### Excerpted text

  • When Will I Do It?

    My friend Maery did it after fracturing her shoulder at a company outing.

    My cousin Eugene did it when he ran out of staples for his office stapler.

    My sister Karen did it when COVID-19 closed the dental office where she worked.

    What did they do?

    They retired.

    But unlike me, they all had employers to retire from. They also all had a key moment when they knew it was time to do just that.

    But as a freelance writer who works for dozens of clients, there’s no one employer to retire from and since I haven’t yet had a “now’s the right time” moment, I’m still saying yes to most client work that comes my way. Thankfully, I enjoy the work…and the people I work for.

    That said, I am beginning to think more seriously about retirement and what it might look like for me.

    Despite the fact that I’ve been dreaming about (and saving for it) since I was 22, I don’t have a very clear picture. That’s one reason why, when I turned 60 three years ago, rather than celebrating with a big party, a piece of jewelry or an exotic trip, I took a one-year sabbatical.

### Extracted material
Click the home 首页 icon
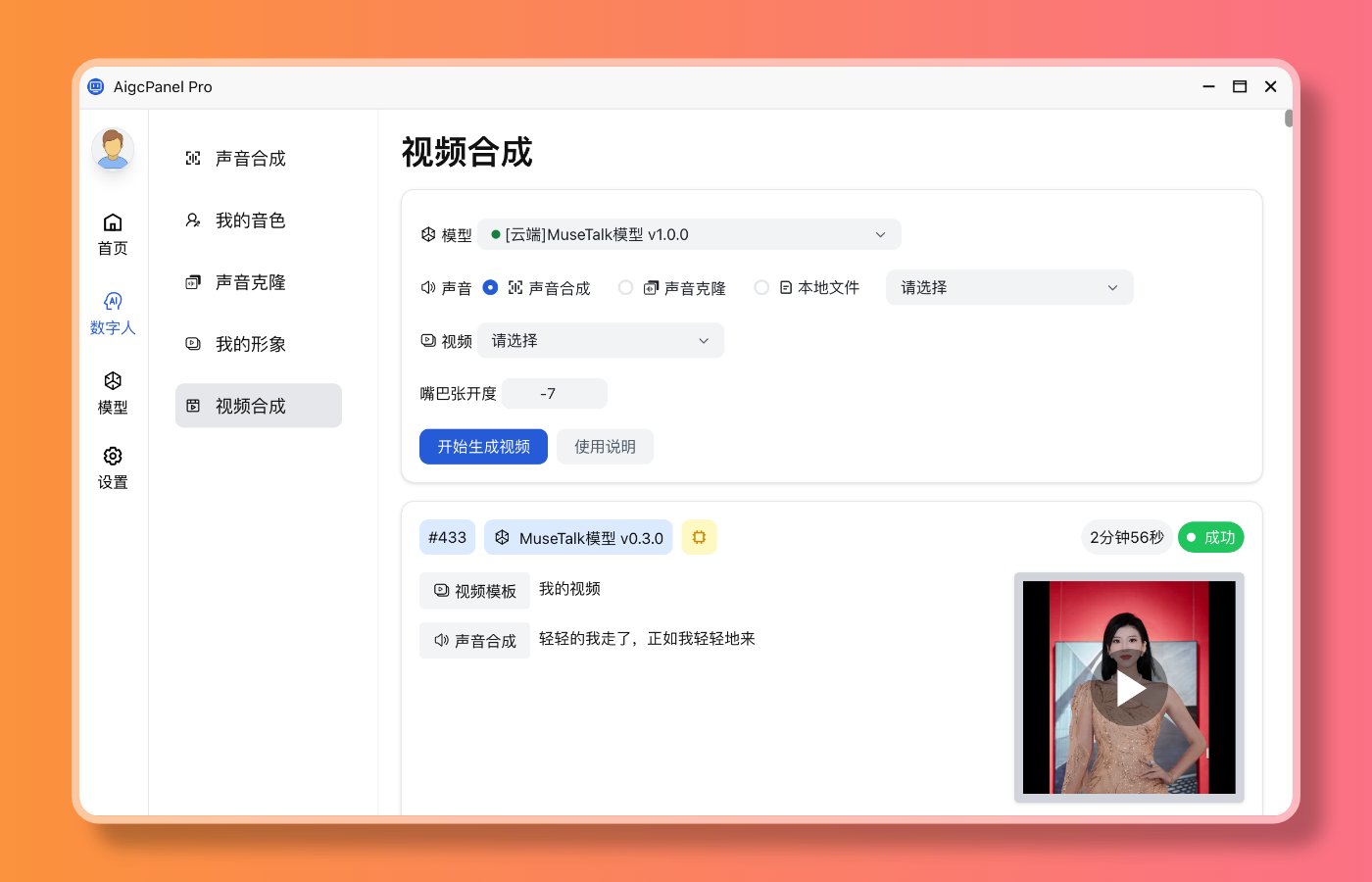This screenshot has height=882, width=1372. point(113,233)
---
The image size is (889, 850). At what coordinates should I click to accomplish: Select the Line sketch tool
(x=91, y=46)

### Exercise instructions
Answer these from the excerpt about retirement:
(a) What did the writer's cousin Eugene run out of?
(b) Since what age has the writer been dreaming about retirement?
(c) What did the writer do on turning 60, instead of having a big party?
The records come from a separate source.

### Completed task
(a) Staples for his office stapler.
(b) Since age 22.
(c) Took a one-year sabbatical.